Smoke tests now also assert the cross_attn neighbor projections have
the correct shape and add_v_proj is zero-initialized.
Phase 2.3: verbatim port of dreamfix
``model_training/net/prope.py`` (paper "Cameras as Relative Positional
Encoding", arXiv 2507.10496). The module is self-contained — the only
dependency, ``model_training/utils/pose_utils.invert_SE3``, is inlined as
the private helper ``_invert_SE3`` so there are no cross-repo runtime
imports.

PRoPE applies block-diagonal SE(3) projection-matrix + 2D RoPE transforms
to q/k/v/o on cross-attention. ``apply_to_o`` is the inverse of the
RoPE legs in ``apply_to_q`` / ``apply_to_kv``. Used twice per
ArtifixerBlock in dreamfix:

  - prope_cross_attn_src on target camera (w2cs / Ks)

*Your task*
Continue the notes on porting the PRoPE module from the point where they stop.

Item coordinate data

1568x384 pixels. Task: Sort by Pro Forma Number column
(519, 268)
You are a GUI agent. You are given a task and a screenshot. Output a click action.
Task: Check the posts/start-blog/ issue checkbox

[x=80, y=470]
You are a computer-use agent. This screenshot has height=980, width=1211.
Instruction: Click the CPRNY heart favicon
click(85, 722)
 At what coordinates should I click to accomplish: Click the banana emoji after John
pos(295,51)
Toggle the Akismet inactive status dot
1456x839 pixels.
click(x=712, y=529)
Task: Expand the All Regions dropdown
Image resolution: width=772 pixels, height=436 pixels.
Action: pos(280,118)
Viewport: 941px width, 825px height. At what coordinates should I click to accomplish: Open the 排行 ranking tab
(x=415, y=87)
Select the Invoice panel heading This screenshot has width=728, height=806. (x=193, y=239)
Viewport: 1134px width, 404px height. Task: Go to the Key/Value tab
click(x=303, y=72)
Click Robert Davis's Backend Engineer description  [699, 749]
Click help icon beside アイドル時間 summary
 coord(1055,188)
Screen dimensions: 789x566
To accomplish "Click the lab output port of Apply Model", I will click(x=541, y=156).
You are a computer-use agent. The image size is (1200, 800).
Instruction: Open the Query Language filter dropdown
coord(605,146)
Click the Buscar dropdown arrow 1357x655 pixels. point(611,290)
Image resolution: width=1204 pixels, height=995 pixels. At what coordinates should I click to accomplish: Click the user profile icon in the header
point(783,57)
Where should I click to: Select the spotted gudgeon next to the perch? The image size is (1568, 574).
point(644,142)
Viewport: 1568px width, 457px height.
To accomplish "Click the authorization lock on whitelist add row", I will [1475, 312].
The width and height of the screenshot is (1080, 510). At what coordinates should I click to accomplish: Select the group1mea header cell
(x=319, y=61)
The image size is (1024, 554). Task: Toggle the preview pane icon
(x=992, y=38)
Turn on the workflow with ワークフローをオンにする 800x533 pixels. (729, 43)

*Expected output*
  - prope_cross_attn_tgt on neighbor cameras (neighbor_w2cs / neighbor_Ks)

This commit ports the module; the wiring inside
ArtifixerCrossAttention.forward (calling ``_apply_to_q``,
``_apply_to_kv``, ``_apply_to_o`` around the RingAttention SDPA call)
lands in Phase 2.4 with the network forward changes.

Tests:
  - tests/test_prope_parity.py:test_prope_internal_consistency exercises
    the identity-camera invariant
    ``apply_to_o(apply_to_q(x)) == x`` exactly at fp64.
  - tests/test_prope_parity.py:test_prope_apply_to_q_changes_input_for_nontrivial_cameras
    sanity-checks that real cameras do produce a non-identity transform.
  - tests/test_prope_parity.py:test_prope_matches_dreamfix_reference is
    a numerical-parity test against dreamfix at fp64. Skipped when
    DREAMFIX_REPO_ROOT is not set / dreamfix is not on PYTHONPATH. The
    intent is to gate the architecture changes on bit-identical math
    the moment a dual env is available.

PRoPE module is exported from artifixer.network for convenience.
Static check passes (12 flashdreams imports resolve, py_compile clean).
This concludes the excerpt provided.